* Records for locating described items
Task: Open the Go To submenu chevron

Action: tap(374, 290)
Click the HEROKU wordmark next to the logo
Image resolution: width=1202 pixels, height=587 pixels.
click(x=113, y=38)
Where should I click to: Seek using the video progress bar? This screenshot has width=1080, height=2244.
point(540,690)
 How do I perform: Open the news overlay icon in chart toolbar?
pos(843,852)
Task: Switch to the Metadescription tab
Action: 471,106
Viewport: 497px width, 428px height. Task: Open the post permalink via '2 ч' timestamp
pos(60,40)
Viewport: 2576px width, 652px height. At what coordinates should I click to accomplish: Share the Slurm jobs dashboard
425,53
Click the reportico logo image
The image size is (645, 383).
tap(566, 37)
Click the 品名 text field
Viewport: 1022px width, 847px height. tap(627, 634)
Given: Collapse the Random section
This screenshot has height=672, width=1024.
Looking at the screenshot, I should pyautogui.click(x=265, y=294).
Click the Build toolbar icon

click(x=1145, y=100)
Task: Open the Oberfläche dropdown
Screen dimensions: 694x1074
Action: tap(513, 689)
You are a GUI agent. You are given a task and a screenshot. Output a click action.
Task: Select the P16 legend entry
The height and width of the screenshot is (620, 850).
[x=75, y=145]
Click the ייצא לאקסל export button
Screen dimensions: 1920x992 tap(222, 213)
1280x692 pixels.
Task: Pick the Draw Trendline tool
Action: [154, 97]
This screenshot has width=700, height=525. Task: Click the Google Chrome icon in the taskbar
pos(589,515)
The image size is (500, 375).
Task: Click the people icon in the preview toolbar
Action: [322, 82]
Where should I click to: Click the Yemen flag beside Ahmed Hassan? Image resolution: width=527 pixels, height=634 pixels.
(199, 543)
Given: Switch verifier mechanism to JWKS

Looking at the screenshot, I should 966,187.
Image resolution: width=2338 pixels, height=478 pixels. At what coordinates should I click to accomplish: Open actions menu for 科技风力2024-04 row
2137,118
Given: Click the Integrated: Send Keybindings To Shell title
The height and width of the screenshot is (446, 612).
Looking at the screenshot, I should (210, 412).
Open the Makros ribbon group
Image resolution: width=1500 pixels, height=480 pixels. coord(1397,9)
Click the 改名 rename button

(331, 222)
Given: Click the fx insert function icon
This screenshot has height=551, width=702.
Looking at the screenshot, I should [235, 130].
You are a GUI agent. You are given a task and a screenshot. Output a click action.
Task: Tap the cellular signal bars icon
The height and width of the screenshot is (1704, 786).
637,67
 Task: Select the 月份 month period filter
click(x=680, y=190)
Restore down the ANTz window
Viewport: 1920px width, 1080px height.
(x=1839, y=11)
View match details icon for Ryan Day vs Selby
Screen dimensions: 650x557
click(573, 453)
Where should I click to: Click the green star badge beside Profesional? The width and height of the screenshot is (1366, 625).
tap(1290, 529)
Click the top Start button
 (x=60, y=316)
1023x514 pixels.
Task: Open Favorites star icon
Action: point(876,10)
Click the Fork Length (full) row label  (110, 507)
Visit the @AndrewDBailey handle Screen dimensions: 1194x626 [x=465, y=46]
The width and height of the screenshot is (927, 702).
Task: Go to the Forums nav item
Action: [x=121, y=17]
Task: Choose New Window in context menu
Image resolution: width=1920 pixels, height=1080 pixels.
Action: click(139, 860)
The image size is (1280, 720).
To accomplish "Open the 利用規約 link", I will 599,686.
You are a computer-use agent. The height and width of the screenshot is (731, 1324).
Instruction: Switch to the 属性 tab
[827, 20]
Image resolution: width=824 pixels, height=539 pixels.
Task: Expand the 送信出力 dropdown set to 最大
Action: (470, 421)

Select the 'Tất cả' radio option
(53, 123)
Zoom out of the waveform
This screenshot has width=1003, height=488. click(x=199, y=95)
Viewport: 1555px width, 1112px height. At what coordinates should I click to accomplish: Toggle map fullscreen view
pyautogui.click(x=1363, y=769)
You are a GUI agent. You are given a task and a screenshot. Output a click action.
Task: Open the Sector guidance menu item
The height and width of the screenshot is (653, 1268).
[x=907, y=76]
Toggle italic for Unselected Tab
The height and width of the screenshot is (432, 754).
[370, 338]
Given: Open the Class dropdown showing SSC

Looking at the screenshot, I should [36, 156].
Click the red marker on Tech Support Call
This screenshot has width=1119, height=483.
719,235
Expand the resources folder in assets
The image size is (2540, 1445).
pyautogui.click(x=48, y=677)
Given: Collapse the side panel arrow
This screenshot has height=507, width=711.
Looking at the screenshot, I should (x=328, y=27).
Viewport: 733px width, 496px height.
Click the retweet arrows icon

* Written problem
Please update the records above by replacing every "At what coordinates should I click to accomplish" with "Which point should I click to accomplish" and keeping everything else the same.

* Response for this exercise
Task: Open the Go To submenu chevron

Action: tap(374, 290)
Click the HEROKU wordmark next to the logo
Image resolution: width=1202 pixels, height=587 pixels.
click(x=113, y=38)
Where should I click to: Seek using the video progress bar? This screenshot has width=1080, height=2244.
point(540,690)
 How do I perform: Open the news overlay icon in chart toolbar?
pos(843,852)
Task: Switch to the Metadescription tab
Action: 471,106
Viewport: 497px width, 428px height. Task: Open the post permalink via '2 ч' timestamp
pos(60,40)
Viewport: 2576px width, 652px height. Which point should I click to accomplish: Share the Slurm jobs dashboard
425,53
Click the reportico logo image
The image size is (645, 383).
tap(566, 37)
Click the 品名 text field
Viewport: 1022px width, 847px height. tap(627, 634)
Given: Collapse the Random section
This screenshot has height=672, width=1024.
Looking at the screenshot, I should pyautogui.click(x=265, y=294).
Click the Build toolbar icon

click(x=1145, y=100)
Task: Open the Oberfläche dropdown
Screen dimensions: 694x1074
Action: tap(513, 689)
You are a GUI agent. You are given a task and a screenshot. Output a click action.
Task: Select the P16 legend entry
The height and width of the screenshot is (620, 850).
[x=75, y=145]
Click the ייצא לאקסל export button
Screen dimensions: 1920x992 tap(222, 213)
1280x692 pixels.
Task: Pick the Draw Trendline tool
Action: [154, 97]
This screenshot has width=700, height=525. Task: Click the Google Chrome icon in the taskbar
pos(589,515)
The image size is (500, 375).
Task: Click the people icon in the preview toolbar
Action: [322, 82]
Where should I click to: Click the Yemen flag beside Ahmed Hassan? Image resolution: width=527 pixels, height=634 pixels.
(199, 543)
Given: Switch verifier mechanism to JWKS

Looking at the screenshot, I should 966,187.
Image resolution: width=2338 pixels, height=478 pixels. Which point should I click to accomplish: Open actions menu for 科技风力2024-04 row
2137,118
Given: Click the Integrated: Send Keybindings To Shell title
The height and width of the screenshot is (446, 612).
Looking at the screenshot, I should (210, 412).
Open the Makros ribbon group
Image resolution: width=1500 pixels, height=480 pixels. coord(1397,9)
Click the 改名 rename button

(331, 222)
Given: Click the fx insert function icon
This screenshot has height=551, width=702.
Looking at the screenshot, I should [235, 130].
You are a GUI agent. You are given a task and a screenshot. Output a click action.
Task: Tap the cellular signal bars icon
The height and width of the screenshot is (1704, 786).
637,67
 Task: Select the 月份 month period filter
click(x=680, y=190)
Restore down the ANTz window
Viewport: 1920px width, 1080px height.
(x=1839, y=11)
View match details icon for Ryan Day vs Selby
Screen dimensions: 650x557
click(573, 453)
Where should I click to: Click the green star badge beside Profesional? The width and height of the screenshot is (1366, 625).
tap(1290, 529)
Click the top Start button
 (x=60, y=316)
1023x514 pixels.
Task: Open Favorites star icon
Action: point(876,10)
Click the Fork Length (full) row label  (110, 507)
Visit the @AndrewDBailey handle Screen dimensions: 1194x626 [x=465, y=46]
The width and height of the screenshot is (927, 702).
Task: Go to the Forums nav item
Action: [x=121, y=17]
Task: Choose New Window in context menu
Image resolution: width=1920 pixels, height=1080 pixels.
Action: click(139, 860)
The image size is (1280, 720).
To accomplish "Open the 利用規約 link", I will 599,686.
You are a computer-use agent. The height and width of the screenshot is (731, 1324).
Instruction: Switch to the 属性 tab
[827, 20]
Image resolution: width=824 pixels, height=539 pixels.
Task: Expand the 送信出力 dropdown set to 最大
Action: (470, 421)

Select the 'Tất cả' radio option
(53, 123)
Zoom out of the waveform
This screenshot has width=1003, height=488. click(x=199, y=95)
Viewport: 1555px width, 1112px height. Which point should I click to accomplish: Toggle map fullscreen view
pyautogui.click(x=1363, y=769)
You are a GUI agent. You are given a task and a screenshot. Output a click action.
Task: Open the Sector guidance menu item
The height and width of the screenshot is (653, 1268).
[x=907, y=76]
Toggle italic for Unselected Tab
The height and width of the screenshot is (432, 754).
[370, 338]
Given: Open the Class dropdown showing SSC

Looking at the screenshot, I should [36, 156].
Click the red marker on Tech Support Call
This screenshot has width=1119, height=483.
719,235
Expand the resources folder in assets
The image size is (2540, 1445).
pyautogui.click(x=48, y=677)
Given: Collapse the side panel arrow
This screenshot has height=507, width=711.
Looking at the screenshot, I should (x=328, y=27).
Viewport: 733px width, 496px height.
Click the retweet arrows icon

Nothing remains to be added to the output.